* [Instructions to follow]: Would you reproduce exactly the lines below from the one holding "[Ценовые оповещения] (436, 523)" through the one holding "październik 2025 (581, 498)", inclusive, and no others?

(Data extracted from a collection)
>>

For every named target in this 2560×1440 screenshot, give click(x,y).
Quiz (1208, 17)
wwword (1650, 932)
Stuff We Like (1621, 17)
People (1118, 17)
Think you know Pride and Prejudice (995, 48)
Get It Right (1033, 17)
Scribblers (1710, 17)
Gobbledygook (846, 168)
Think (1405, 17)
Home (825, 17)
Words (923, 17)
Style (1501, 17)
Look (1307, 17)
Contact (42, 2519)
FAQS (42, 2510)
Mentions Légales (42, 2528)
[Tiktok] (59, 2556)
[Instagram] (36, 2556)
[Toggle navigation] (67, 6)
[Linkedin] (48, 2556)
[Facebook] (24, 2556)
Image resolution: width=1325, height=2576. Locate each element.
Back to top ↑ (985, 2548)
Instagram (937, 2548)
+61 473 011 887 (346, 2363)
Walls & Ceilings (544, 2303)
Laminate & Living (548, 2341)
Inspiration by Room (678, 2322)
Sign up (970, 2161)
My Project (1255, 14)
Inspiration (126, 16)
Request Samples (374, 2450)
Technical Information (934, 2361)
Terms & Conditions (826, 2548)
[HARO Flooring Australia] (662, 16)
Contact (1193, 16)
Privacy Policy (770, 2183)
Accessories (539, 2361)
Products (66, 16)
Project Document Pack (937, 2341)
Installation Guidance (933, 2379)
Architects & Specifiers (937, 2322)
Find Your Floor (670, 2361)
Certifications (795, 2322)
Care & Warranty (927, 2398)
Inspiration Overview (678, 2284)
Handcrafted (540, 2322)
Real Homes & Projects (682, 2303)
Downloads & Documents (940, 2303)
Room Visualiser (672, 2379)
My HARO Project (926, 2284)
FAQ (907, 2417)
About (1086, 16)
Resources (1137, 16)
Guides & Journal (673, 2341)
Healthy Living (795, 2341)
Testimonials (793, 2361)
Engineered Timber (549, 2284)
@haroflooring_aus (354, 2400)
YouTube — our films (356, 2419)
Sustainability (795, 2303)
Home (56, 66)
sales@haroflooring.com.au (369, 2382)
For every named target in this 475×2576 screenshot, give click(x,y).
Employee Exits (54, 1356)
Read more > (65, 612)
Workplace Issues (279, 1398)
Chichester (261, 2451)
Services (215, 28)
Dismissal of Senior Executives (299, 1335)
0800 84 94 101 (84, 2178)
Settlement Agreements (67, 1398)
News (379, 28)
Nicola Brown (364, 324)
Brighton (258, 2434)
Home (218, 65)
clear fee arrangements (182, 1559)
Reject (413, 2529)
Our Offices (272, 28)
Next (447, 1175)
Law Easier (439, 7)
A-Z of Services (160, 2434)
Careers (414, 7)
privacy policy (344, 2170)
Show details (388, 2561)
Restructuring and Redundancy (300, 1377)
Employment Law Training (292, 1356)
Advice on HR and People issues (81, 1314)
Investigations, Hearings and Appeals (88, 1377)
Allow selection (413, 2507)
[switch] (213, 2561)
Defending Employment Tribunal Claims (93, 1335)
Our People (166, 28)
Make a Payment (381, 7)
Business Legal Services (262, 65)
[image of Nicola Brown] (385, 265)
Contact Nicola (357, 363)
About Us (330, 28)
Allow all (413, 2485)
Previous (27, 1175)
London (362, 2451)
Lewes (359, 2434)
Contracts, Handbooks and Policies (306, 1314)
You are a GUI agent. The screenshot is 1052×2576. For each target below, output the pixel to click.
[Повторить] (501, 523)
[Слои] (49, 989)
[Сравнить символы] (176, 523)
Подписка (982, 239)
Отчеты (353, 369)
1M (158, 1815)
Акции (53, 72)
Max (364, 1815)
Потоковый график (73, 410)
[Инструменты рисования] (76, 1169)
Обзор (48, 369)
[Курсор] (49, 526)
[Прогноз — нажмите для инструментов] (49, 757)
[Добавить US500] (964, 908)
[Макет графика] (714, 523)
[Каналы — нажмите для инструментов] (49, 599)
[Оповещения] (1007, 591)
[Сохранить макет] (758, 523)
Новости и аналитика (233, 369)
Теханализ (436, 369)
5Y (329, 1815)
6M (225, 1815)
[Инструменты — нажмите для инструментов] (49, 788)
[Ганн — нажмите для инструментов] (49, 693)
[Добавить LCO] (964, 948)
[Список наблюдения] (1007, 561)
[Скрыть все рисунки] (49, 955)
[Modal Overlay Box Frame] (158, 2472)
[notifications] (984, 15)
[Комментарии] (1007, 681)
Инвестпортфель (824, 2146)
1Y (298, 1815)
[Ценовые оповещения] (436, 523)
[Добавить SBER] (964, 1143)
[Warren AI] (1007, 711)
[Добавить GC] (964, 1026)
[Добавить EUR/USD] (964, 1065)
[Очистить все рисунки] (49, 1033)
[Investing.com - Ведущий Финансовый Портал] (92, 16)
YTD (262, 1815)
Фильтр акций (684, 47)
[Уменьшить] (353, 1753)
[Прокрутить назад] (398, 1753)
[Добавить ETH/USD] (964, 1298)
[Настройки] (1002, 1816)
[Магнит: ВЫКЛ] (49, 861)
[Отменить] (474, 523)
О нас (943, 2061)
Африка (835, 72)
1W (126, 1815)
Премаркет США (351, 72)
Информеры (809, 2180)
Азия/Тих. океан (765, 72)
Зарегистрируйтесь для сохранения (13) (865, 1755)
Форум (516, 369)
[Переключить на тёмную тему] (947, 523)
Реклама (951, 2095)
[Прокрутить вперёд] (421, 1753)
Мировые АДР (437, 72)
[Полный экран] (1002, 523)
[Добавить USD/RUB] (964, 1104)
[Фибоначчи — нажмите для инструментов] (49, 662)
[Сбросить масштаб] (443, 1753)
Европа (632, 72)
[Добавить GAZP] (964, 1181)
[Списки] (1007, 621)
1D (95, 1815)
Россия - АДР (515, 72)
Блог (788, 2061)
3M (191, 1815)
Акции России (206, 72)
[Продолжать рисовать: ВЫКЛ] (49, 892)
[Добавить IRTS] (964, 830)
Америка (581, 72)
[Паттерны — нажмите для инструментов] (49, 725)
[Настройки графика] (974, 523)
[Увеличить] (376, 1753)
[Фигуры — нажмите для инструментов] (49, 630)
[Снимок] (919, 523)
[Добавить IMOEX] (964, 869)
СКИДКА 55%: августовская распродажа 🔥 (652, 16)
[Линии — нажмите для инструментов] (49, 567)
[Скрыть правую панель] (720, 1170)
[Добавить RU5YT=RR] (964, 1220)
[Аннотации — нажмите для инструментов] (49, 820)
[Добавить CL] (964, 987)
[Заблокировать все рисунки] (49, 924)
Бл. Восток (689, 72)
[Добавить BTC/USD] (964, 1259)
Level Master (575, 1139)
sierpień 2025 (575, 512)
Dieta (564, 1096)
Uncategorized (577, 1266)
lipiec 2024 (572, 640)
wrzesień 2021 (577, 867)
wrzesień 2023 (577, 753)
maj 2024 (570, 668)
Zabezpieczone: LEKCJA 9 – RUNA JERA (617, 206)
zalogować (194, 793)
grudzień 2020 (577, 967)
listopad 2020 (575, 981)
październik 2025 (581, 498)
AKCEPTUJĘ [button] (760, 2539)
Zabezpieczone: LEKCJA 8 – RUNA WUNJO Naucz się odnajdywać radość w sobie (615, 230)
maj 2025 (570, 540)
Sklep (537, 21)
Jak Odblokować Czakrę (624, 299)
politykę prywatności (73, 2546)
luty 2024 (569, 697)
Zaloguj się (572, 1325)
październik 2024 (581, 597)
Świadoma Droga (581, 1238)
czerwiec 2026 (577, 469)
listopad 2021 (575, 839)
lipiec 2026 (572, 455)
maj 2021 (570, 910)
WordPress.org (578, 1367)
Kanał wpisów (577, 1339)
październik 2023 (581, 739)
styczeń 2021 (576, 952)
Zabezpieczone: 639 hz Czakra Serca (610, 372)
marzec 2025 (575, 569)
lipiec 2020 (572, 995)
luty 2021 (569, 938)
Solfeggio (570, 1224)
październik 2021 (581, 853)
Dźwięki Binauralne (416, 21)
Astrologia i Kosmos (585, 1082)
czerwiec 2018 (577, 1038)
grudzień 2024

<<

* [Exercise output]:
[Ценовые оповещения] (436, 523)
[Добавить SBER] (964, 1143)
[Warren AI] (1007, 711)
[Добавить GC] (964, 1026)
[Добавить EUR/USD] (964, 1065)
[Очистить все рисунки] (49, 1033)
[Investing.com - Ведущий Финансовый Портал] (92, 16)
YTD (262, 1815)
Фильтр акций (684, 47)
[Уменьшить] (353, 1753)
[Прокрутить назад] (398, 1753)
[Добавить ETH/USD] (964, 1298)
[Настройки] (1002, 1816)
[Магнит: ВЫКЛ] (49, 861)
[Отменить] (474, 523)
О нас (943, 2061)
Африка (835, 72)
1W (126, 1815)
Премаркет США (351, 72)
Информеры (809, 2180)
Азия/Тих. океан (765, 72)
Зарегистрируйтесь для сохранения (13) (865, 1755)
Форум (516, 369)
[Переключить на тёмную тему] (947, 523)
Реклама (951, 2095)
[Прокрутить вперёд] (421, 1753)
Мировые АДР (437, 72)
[Полный экран] (1002, 523)
[Добавить USD/RUB] (964, 1104)
[Фибоначчи — нажмите для инструментов] (49, 662)
[Сбросить масштаб] (443, 1753)
Европа (632, 72)
[Добавить GAZP] (964, 1181)
[Списки] (1007, 621)
1D (95, 1815)
Россия - АДР (515, 72)
Блог (788, 2061)
3M (191, 1815)
Акции России (206, 72)
[Продолжать рисовать: ВЫКЛ] (49, 892)
[Добавить IRTS] (964, 830)
Америка (581, 72)
[Паттерны — нажмите для инструментов] (49, 725)
[Настройки графика] (974, 523)
[Увеличить] (376, 1753)
[Фигуры — нажмите для инструментов] (49, 630)
[Снимок] (919, 523)
[Добавить IMOEX] (964, 869)
СКИДКА 55%: августовская распродажа 🔥 (652, 16)
[Линии — нажмите для инструментов] (49, 567)
[Скрыть правую панель] (720, 1170)
[Добавить RU5YT=RR] (964, 1220)
[Аннотации — нажмите для инструментов] (49, 820)
[Добавить CL] (964, 987)
[Заблокировать все рисунки] (49, 924)
Бл. Восток (689, 72)
[Добавить BTC/USD] (964, 1259)
Level Master (575, 1139)
sierpień 2025 (575, 512)
Dieta (564, 1096)
Uncategorized (577, 1266)
lipiec 2024 (572, 640)
wrzesień 2021 (577, 867)
wrzesień 2023 (577, 753)
maj 2024 (570, 668)
Zabezpieczone: LEKCJA 9 – RUNA JERA (617, 206)
zalogować (194, 793)
grudzień 2020 (577, 967)
listopad 2020 (575, 981)
październik 2025 (581, 498)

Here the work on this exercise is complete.